Sequence analysis
The resulting reads were demultiplexed with zero mismatches allowed and
then merged using PEAR (Zhang et al. 2014) with a minimum overlap of 50
bp and a minimum quality of 20. The merged read pairs were additionally
quality filtered for a minimum of 90 % of bases at a quality of ≥ 30
and transformed to fasta format using the fastx toolkit (Gordon &
Hannon 2010).

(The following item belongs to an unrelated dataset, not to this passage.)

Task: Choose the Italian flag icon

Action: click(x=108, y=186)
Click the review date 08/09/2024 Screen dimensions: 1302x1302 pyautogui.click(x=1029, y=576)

PCR primers were trimmed and all separate samples were
merged into a combined file. USEARCH (Edgar 2010 & 2016) was used to
dereplicate the sequences and cluster them into zero radius OTUs (zOTUS)
using the unoise3 command and 3 % radius OTUs (OTUs) using thecluster_otus command. While OTUs should approximate species in
the dataset, zOTUs represent haplotypic variation in individual species.
Using BLASTn (Altschul et al. 1990), we linked OTUs and matching zOTU.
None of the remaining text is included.